▶ _GOAL OF THE EXERCISE_: Lines with the word "agent" are the ones wanted. Copy each of them from the entries below.

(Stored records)
########################################

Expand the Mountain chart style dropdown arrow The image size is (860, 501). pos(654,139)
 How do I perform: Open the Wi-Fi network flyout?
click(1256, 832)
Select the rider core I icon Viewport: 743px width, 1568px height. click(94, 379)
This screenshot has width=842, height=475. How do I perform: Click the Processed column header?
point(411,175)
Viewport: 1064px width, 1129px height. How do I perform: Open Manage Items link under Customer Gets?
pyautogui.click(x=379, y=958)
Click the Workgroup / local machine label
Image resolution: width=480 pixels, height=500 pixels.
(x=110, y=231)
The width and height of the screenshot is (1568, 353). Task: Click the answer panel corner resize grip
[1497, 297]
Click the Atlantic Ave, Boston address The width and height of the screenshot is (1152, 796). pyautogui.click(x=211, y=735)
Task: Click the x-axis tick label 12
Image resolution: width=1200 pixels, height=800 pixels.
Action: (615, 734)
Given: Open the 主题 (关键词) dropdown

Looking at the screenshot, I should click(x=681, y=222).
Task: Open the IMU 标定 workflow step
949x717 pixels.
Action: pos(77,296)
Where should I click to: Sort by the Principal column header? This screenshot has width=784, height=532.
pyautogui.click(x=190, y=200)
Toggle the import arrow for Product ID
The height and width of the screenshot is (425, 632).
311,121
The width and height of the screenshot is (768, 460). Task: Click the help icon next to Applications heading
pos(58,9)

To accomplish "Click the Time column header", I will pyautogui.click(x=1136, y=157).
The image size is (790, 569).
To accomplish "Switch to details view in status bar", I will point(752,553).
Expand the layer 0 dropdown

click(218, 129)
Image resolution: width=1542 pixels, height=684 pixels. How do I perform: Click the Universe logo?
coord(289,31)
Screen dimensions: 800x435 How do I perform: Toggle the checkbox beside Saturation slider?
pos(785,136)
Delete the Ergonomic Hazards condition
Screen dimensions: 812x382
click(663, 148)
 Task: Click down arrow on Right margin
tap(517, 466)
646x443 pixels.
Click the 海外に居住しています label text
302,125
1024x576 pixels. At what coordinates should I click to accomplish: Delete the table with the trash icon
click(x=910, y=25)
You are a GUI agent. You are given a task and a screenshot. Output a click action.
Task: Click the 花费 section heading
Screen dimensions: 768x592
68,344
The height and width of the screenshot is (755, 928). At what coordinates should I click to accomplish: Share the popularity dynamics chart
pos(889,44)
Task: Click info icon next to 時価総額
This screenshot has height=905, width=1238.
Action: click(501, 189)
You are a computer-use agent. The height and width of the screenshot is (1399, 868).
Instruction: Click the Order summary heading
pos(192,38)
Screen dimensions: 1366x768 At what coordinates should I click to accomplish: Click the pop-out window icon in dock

########################################

▶ _TASK OUTPUT_:
You are a GUI agent. You are given a task and a screenshot. Output a click action.
You are a computer-use agent. The height and width of the screenshot is (1399, 868).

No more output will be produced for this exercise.